It’s one of those roles that is so massive and large that it holds a lot of different actors,” says Derrick Lee Weeden, an actor himself. He’s talking about Cyrano de Bergerac, the famous lover and fighter with the long nose who pines for the beautiful Roxane. Despite his male bravery, he’s too self-conscious to declare his love. The classic French comedy opened last Sunday at PCPA in its Solvang theater and it runs through September 1.
“It’s like Hamlet,” he continues. “You have all these actors bringing something to it over the years.” But unlike Hamlet, it’s a role that Mr. Weeden hadn’t thought about playing until Roger DeLaurier offered it to him. Mr. Weeden sought his friends’ opinions on the matter and they all insisted on it, saying it was perfect for the actor who’s played Coriolanus, Othello, and other great classic roles. Now he’s taking on a character who many associate in its modern day remake with Steve Martin, or onstage with Derek Jacobi, Patrick Page, or Mark Harlick, and he hopes to find his place “in that river of de Bergerac as well.”
For director DeLaurier, this performance marks the 20-year anniversary since PCPA mounted a production. Mr. DeLaurier directed that one too, starring John Daly. “Yes, I’ve been here that long!” he admits.
“It felt like the right season to do it,” Mr. DeLaurier says. “Derrick is a great classical actor. He’s so good with language and is a commanding presence. You need all these things for Cyrano. He’s dashing and poetic; he’s a duelist; so you have to have the right actor.”
Of that first production, Mr. DeLaurier says, “We got the poetic soul of Cyrano, but I don’t think we got the warrior or the edges of madness seen in the character.”
So now, Mr.
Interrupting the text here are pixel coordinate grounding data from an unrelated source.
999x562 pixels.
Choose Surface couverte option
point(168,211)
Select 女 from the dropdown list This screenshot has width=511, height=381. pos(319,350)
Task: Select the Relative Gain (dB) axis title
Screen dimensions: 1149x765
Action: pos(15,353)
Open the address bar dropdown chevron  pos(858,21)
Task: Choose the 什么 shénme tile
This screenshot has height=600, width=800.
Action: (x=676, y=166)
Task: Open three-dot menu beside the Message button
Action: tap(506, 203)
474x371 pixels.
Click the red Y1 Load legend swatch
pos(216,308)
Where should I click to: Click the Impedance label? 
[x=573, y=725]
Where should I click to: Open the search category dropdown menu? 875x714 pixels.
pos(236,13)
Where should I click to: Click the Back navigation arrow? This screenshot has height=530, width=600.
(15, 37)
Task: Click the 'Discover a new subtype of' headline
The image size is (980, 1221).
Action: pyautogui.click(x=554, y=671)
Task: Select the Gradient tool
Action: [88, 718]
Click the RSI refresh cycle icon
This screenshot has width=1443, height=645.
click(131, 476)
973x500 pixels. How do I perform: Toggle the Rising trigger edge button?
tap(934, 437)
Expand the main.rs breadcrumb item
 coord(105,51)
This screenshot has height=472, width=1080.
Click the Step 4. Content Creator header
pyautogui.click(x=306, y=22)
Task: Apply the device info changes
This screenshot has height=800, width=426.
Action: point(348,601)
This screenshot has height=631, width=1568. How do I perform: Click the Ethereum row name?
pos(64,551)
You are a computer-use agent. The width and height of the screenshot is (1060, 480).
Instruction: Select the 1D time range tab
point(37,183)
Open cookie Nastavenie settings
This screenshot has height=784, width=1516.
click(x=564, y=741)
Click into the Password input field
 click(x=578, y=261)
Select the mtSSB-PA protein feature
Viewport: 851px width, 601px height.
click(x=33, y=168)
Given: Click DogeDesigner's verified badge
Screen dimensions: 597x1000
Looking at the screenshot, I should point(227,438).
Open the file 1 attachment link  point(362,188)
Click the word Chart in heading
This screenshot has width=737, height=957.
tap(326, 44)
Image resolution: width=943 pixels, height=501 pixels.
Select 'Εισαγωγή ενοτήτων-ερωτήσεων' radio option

DeLaurier has a second chance to explore more. Both director and actor attended grad school in Texas, and worked separately at a Shakespeare festival, but this is the first time they’ve worked together professionally.
The original 1897 French play by Edmond Rostand, based very loosely on the real character who lived some 200 years beforehand, has been translated several times, but Mr. DeLaurier is using a very modern translation by Ranjit Bolt, which premiered at the Bristol Old Vic in 2007.
“A lot of the earlier translations are in English, but they try to rhythmically do what the French do,” says Mr. DeLaurier. “Bolt went ahead and made it English. It still rhymes, and it’s still poetic, but just not in a French way.”
“It’s lyricism,” says Mr. Weeden. “And rhymed verse. You’d have to look to Shakespeare like Richard II and Romeo and Juliet for that kind of heavy verse. But as far as passion, intelligence, heart and spirit, you could compare this play to Shakespeare’s tragedies. It’s like King Lear or Othello.”
Yes, there is a sort of tragedy at the end of the play, but there’s also resolution of a sort. Cara Ricketts plays Roxane; Tobias Shaw plays Cyrano’s friend, Christian; and Gregory Linington plays his enemy, Comte de Guiche.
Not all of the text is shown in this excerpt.